§ DIRECTION
Arrange the entries as a two-column CSV with the header entry_text,answer: one row per entry, each field in double quotes, line breaks replaced by spaces, and pictures left out. Begin at the line that has "Where should I" and go through the end of the entries.

## Start TASK INPUTS

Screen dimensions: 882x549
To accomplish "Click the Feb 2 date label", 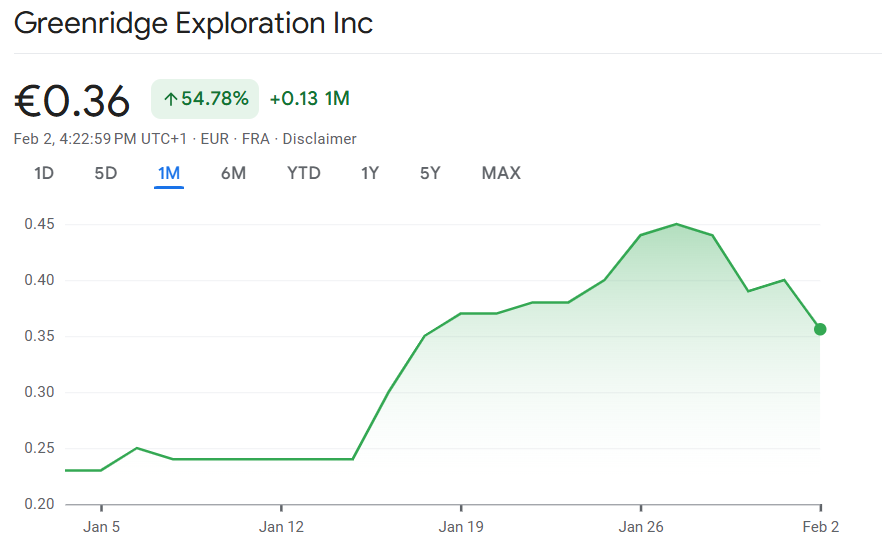I will click(821, 526).
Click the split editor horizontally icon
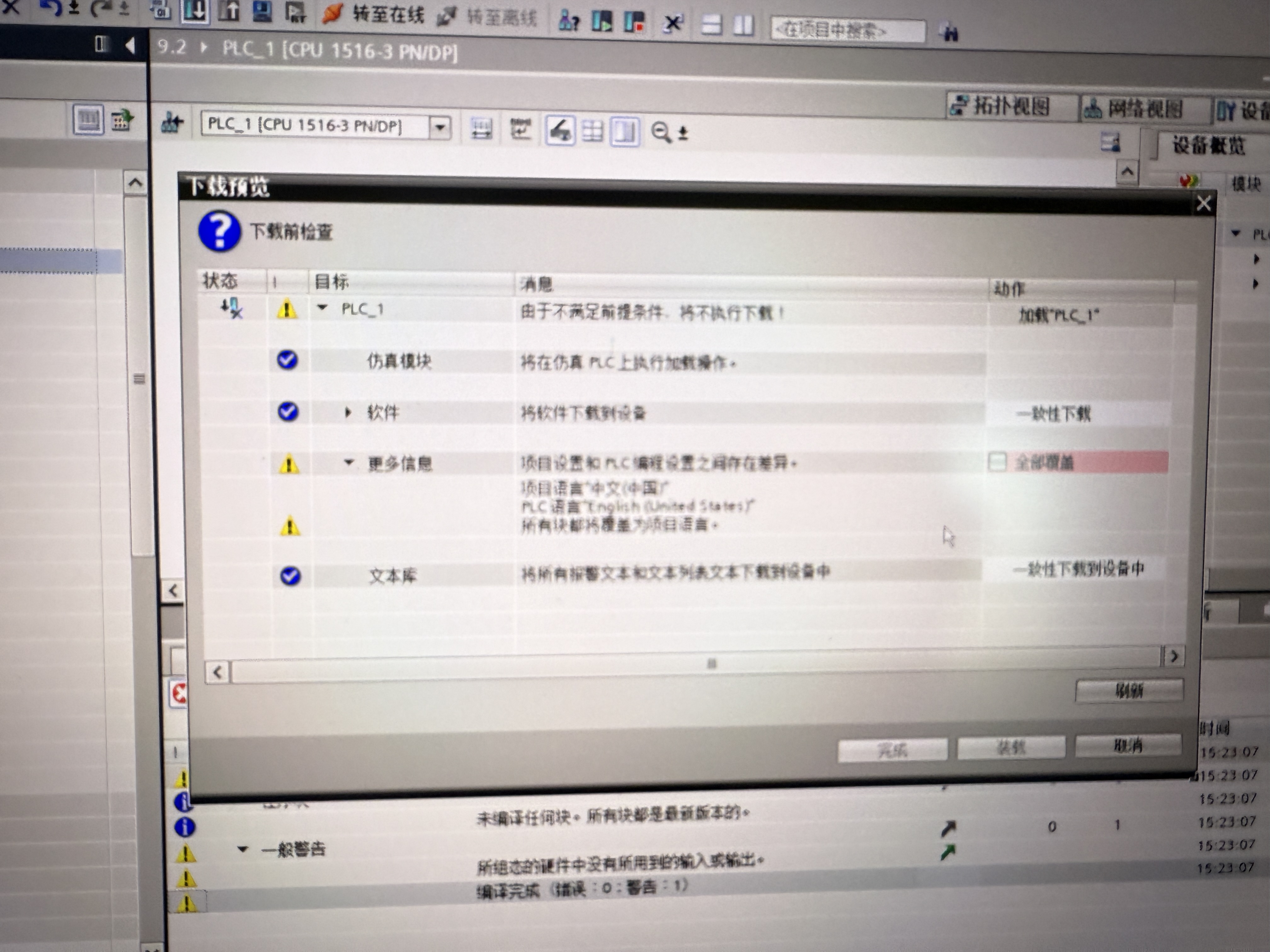The width and height of the screenshot is (1270, 952). tap(711, 25)
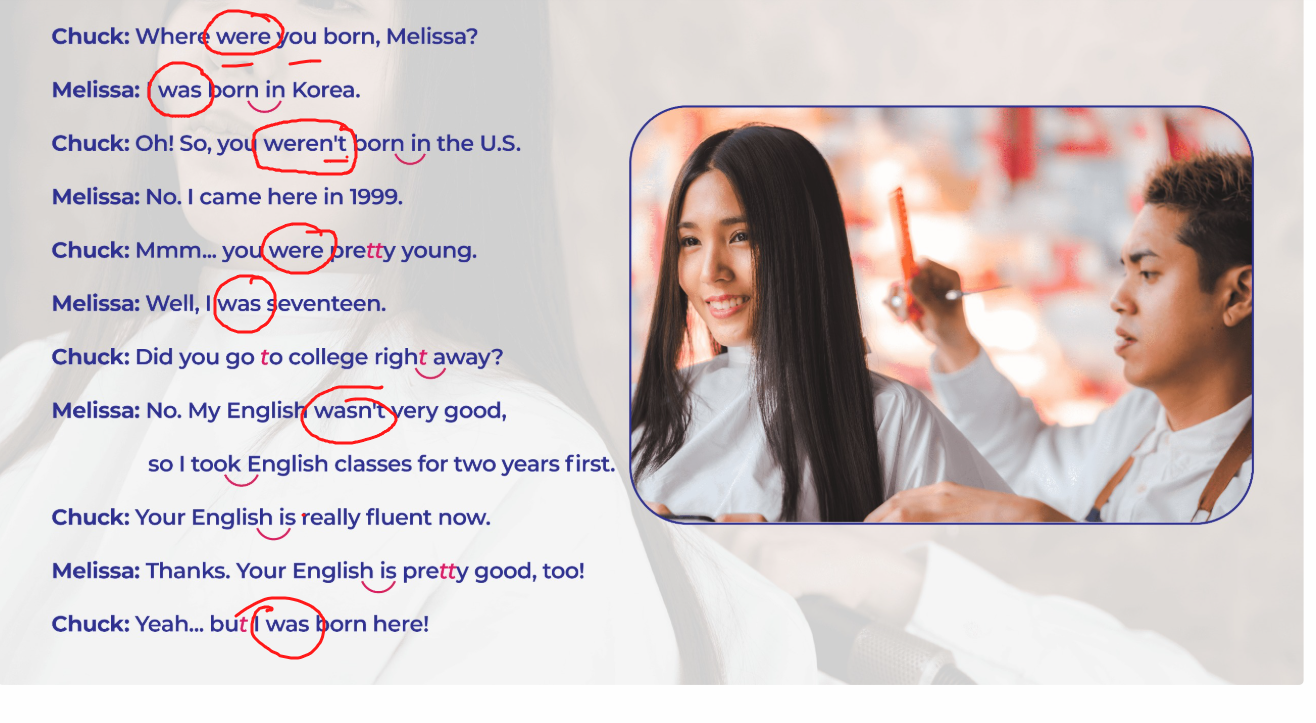Click the circled "was" in last line
1316x723 pixels.
pyautogui.click(x=288, y=625)
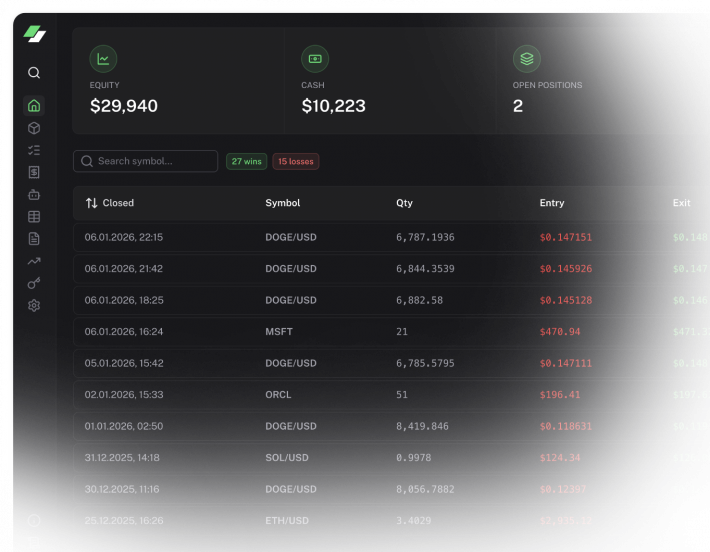The width and height of the screenshot is (710, 552).
Task: Open the API key icon in the sidebar
Action: [34, 283]
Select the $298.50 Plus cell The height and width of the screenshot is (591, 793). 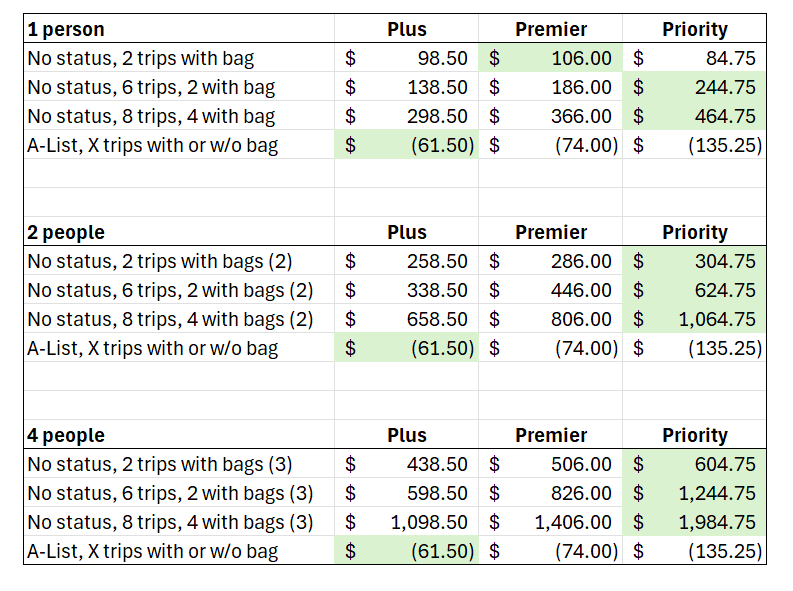click(407, 116)
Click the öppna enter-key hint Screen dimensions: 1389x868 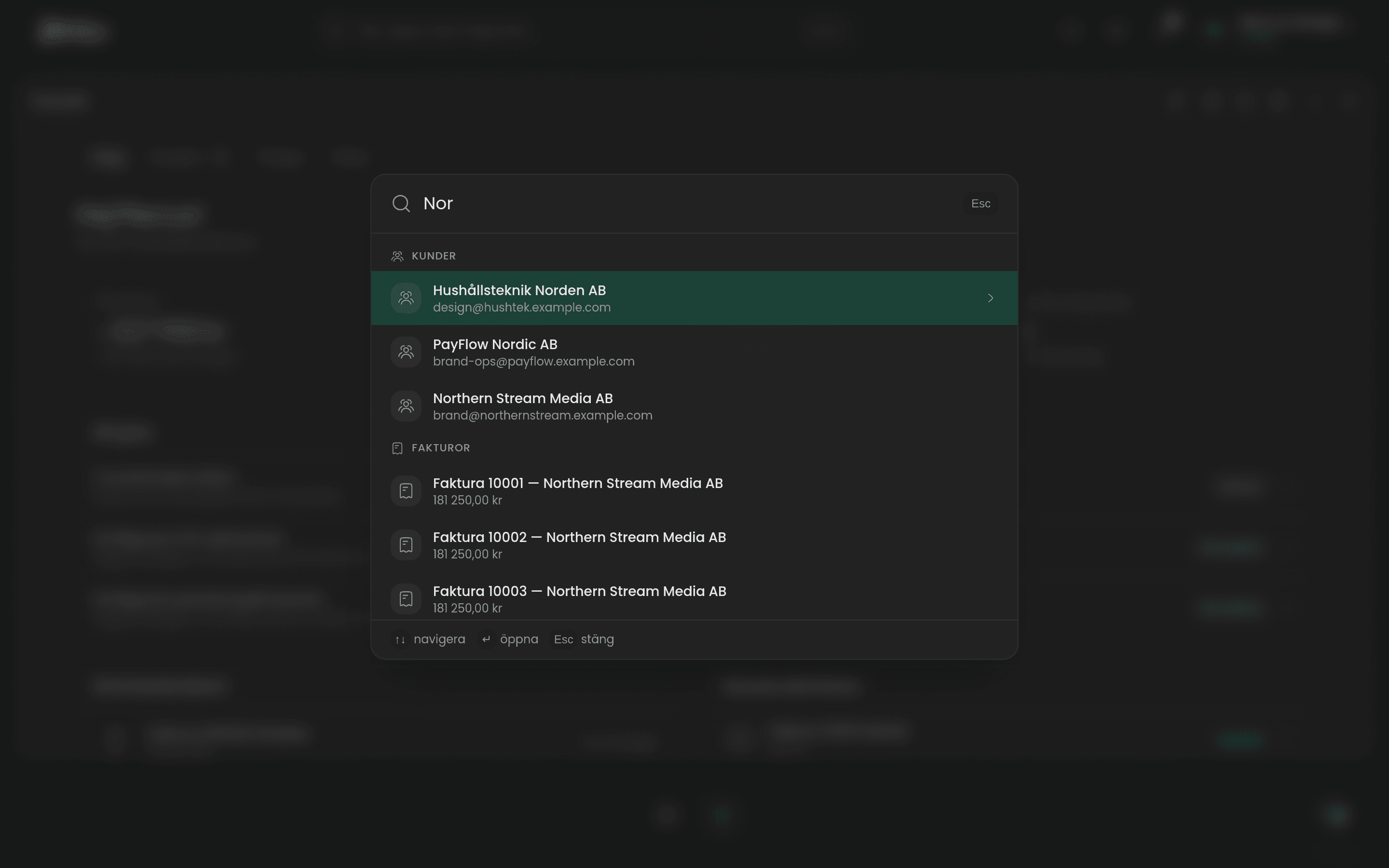pos(509,639)
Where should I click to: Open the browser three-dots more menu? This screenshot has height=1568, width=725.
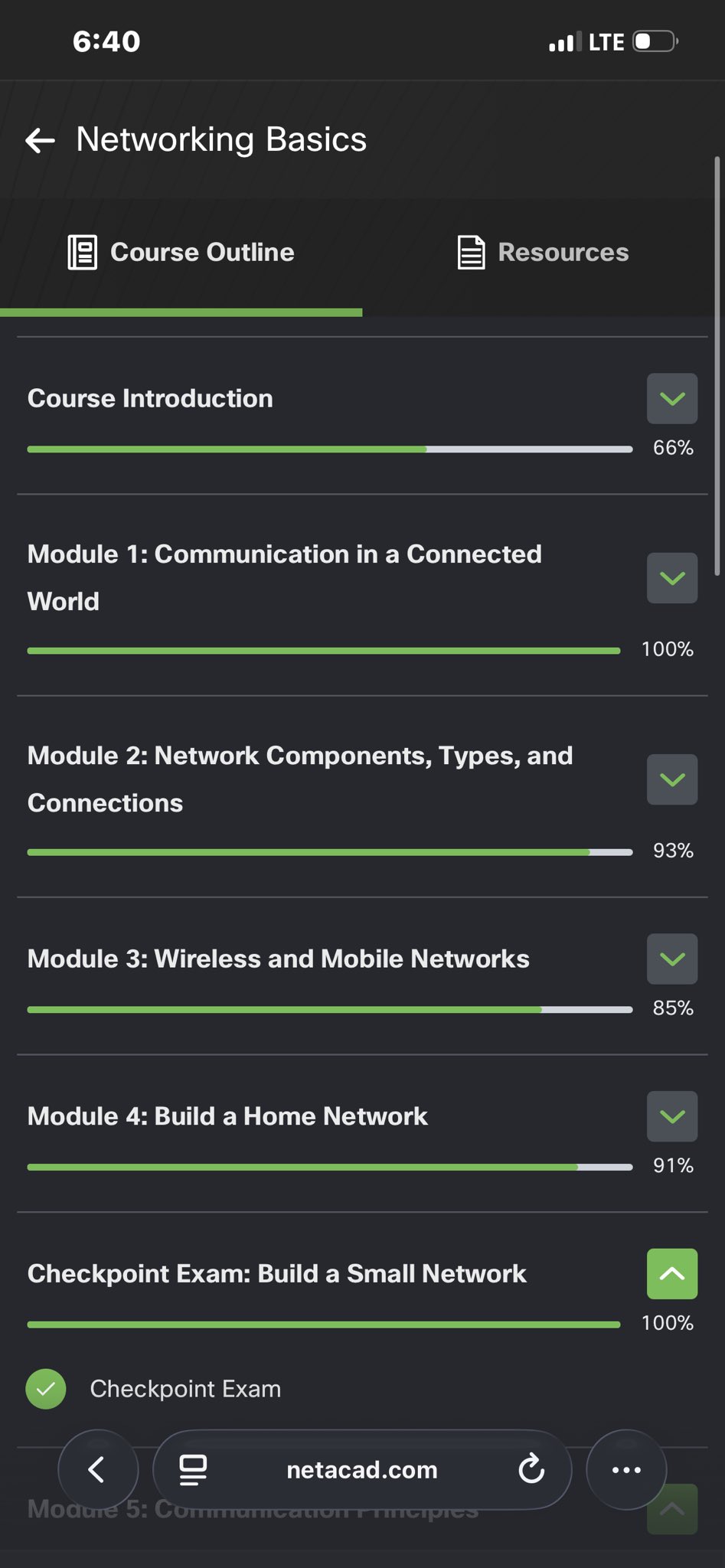(626, 1469)
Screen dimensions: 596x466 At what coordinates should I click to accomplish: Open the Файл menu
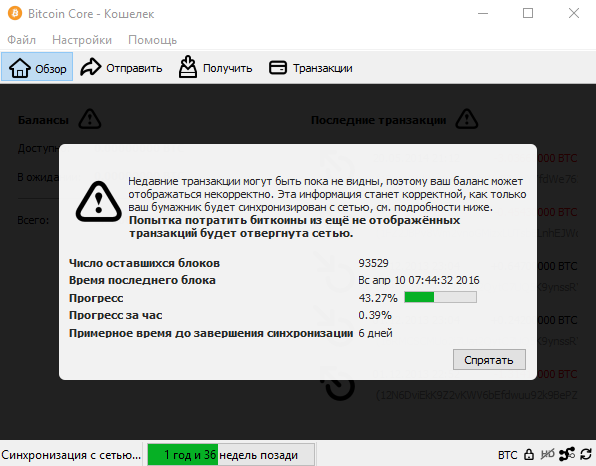21,40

## End TASK INPUTS

§ ANSWER
entry_text,answer
"Where should I click to: Open the browser three-dots more menu? This screenshot has height=1568, width=725.","(626, 1469)"
"Screen dimensions: 596x466 At what coordinates should I click to accomplish: Open the Файл menu","21,40"